**Goal of the exercise**: Return every line of the data exactly as it appears.

[Records from a data source]
************

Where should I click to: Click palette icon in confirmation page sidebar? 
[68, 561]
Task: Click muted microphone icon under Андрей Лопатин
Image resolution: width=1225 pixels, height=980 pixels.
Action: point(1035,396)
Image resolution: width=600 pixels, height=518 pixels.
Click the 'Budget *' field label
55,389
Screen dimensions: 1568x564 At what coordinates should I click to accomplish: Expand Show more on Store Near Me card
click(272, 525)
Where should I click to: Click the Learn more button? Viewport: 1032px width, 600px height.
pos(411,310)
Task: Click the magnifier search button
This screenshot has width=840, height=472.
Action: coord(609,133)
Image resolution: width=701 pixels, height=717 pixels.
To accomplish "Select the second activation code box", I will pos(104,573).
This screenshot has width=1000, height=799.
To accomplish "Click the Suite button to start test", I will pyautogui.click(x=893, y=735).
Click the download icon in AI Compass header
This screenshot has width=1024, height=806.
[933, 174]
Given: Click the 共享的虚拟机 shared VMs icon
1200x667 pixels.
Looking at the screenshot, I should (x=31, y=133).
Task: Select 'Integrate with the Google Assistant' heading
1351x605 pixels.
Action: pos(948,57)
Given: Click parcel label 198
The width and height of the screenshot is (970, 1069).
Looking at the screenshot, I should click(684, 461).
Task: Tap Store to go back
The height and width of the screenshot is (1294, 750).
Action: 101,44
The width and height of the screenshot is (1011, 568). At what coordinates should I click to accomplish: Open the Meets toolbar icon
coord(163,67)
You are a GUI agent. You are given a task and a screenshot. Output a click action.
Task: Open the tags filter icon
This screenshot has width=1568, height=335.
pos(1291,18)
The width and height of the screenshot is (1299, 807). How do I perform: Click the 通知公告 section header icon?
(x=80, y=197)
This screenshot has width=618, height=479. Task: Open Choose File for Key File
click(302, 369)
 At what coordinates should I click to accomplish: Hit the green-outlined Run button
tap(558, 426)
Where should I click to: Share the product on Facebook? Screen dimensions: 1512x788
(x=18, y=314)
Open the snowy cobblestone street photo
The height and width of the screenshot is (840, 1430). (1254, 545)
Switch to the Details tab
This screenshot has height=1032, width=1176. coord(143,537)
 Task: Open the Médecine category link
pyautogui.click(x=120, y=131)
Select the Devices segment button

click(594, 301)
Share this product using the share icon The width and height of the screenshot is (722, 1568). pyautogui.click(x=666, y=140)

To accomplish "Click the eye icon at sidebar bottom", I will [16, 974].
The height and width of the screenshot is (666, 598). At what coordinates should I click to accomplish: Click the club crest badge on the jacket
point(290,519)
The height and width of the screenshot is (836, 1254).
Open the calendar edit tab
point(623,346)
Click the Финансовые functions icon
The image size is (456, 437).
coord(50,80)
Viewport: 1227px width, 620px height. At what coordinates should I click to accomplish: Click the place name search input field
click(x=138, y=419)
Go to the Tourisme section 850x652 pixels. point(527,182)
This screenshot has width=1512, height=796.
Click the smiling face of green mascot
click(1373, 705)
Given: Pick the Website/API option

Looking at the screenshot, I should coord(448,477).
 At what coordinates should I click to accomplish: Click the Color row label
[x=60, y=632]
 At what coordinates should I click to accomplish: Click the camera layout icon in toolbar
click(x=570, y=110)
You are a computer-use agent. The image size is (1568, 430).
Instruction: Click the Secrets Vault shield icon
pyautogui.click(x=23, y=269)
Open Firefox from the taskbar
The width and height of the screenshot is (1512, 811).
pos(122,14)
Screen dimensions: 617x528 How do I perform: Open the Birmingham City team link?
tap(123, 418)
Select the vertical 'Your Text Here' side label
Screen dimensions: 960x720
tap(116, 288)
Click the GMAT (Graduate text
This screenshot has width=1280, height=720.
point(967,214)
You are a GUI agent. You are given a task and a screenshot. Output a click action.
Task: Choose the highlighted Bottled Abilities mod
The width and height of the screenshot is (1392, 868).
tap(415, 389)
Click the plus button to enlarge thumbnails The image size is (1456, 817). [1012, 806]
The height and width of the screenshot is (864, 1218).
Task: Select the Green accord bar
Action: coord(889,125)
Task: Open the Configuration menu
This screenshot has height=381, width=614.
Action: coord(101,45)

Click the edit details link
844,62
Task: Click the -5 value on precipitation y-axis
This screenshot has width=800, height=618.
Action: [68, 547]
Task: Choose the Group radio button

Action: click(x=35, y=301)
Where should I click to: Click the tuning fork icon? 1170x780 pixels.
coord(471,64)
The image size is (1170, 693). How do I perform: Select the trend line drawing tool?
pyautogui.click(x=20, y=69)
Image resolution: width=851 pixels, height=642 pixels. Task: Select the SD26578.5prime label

************

**Task answer**:
Where should I click to: Click palette icon in confirmation page sidebar? 
[68, 561]
Task: Click muted microphone icon under Андрей Лопатин
Image resolution: width=1225 pixels, height=980 pixels.
Action: point(1035,396)
Image resolution: width=600 pixels, height=518 pixels.
Click the 'Budget *' field label
55,389
Screen dimensions: 1568x564 At what coordinates should I click to accomplish: Expand Show more on Store Near Me card
click(272, 525)
Where should I click to: Click the Learn more button? Viewport: 1032px width, 600px height.
pos(411,310)
Task: Click the magnifier search button
This screenshot has width=840, height=472.
Action: coord(609,133)
Image resolution: width=701 pixels, height=717 pixels.
To accomplish "Select the second activation code box", I will pos(104,573).
This screenshot has width=1000, height=799.
To accomplish "Click the Suite button to start test", I will pyautogui.click(x=893, y=735).
Click the download icon in AI Compass header
This screenshot has width=1024, height=806.
[933, 174]
Given: Click the 共享的虚拟机 shared VMs icon
1200x667 pixels.
Looking at the screenshot, I should (x=31, y=133).
Task: Select 'Integrate with the Google Assistant' heading
1351x605 pixels.
Action: pos(948,57)
Given: Click parcel label 198
The width and height of the screenshot is (970, 1069).
Looking at the screenshot, I should click(684, 461).
Task: Tap Store to go back
The height and width of the screenshot is (1294, 750).
Action: 101,44
The width and height of the screenshot is (1011, 568). At what coordinates should I click to accomplish: Open the Meets toolbar icon
coord(163,67)
You are a GUI agent. You are given a task and a screenshot. Output a click action.
Task: Open the tags filter icon
This screenshot has width=1568, height=335.
pos(1291,18)
The width and height of the screenshot is (1299, 807). How do I perform: Click the 通知公告 section header icon?
(x=80, y=197)
This screenshot has width=618, height=479. Task: Open Choose File for Key File
click(302, 369)
 At what coordinates should I click to accomplish: Hit the green-outlined Run button
tap(558, 426)
Where should I click to: Share the product on Facebook? Screen dimensions: 1512x788
(x=18, y=314)
Open the snowy cobblestone street photo
The height and width of the screenshot is (840, 1430). (1254, 545)
Switch to the Details tab
This screenshot has height=1032, width=1176. coord(143,537)
 Task: Open the Médecine category link
pyautogui.click(x=120, y=131)
Select the Devices segment button

click(594, 301)
Share this product using the share icon The width and height of the screenshot is (722, 1568). pyautogui.click(x=666, y=140)

To accomplish "Click the eye icon at sidebar bottom", I will [16, 974].
The height and width of the screenshot is (666, 598). At what coordinates should I click to accomplish: Click the club crest badge on the jacket
point(290,519)
The height and width of the screenshot is (836, 1254).
Open the calendar edit tab
point(623,346)
Click the Финансовые functions icon
The image size is (456, 437).
coord(50,80)
Viewport: 1227px width, 620px height. At what coordinates should I click to accomplish: Click the place name search input field
click(x=138, y=419)
Go to the Tourisme section 850x652 pixels. point(527,182)
This screenshot has width=1512, height=796.
Click the smiling face of green mascot
click(1373, 705)
Given: Pick the Website/API option

Looking at the screenshot, I should coord(448,477).
 At what coordinates should I click to accomplish: Click the Color row label
[x=60, y=632]
 At what coordinates should I click to accomplish: Click the camera layout icon in toolbar
click(x=570, y=110)
You are a computer-use agent. The image size is (1568, 430).
Instruction: Click the Secrets Vault shield icon
pyautogui.click(x=23, y=269)
Open Firefox from the taskbar
The width and height of the screenshot is (1512, 811).
pos(122,14)
Screen dimensions: 617x528 How do I perform: Open the Birmingham City team link?
tap(123, 418)
Select the vertical 'Your Text Here' side label
Screen dimensions: 960x720
tap(116, 288)
Click the GMAT (Graduate text
This screenshot has width=1280, height=720.
point(967,214)
You are a GUI agent. You are given a task and a screenshot. Output a click action.
Task: Choose the highlighted Bottled Abilities mod
The width and height of the screenshot is (1392, 868).
tap(415, 389)
Click the plus button to enlarge thumbnails The image size is (1456, 817). [1012, 806]
The height and width of the screenshot is (864, 1218).
Task: Select the Green accord bar
Action: coord(889,125)
Task: Open the Configuration menu
This screenshot has height=381, width=614.
Action: coord(101,45)

Click the edit details link
844,62
Task: Click the -5 value on precipitation y-axis
This screenshot has width=800, height=618.
Action: [68, 547]
Task: Choose the Group radio button

Action: click(x=35, y=301)
Where should I click to: Click the tuning fork icon? 1170x780 pixels.
coord(471,64)
The image size is (1170, 693). How do I perform: Select the trend line drawing tool?
pyautogui.click(x=20, y=69)
Image resolution: width=851 pixels, height=642 pixels. Task: Select the SD26578.5prime label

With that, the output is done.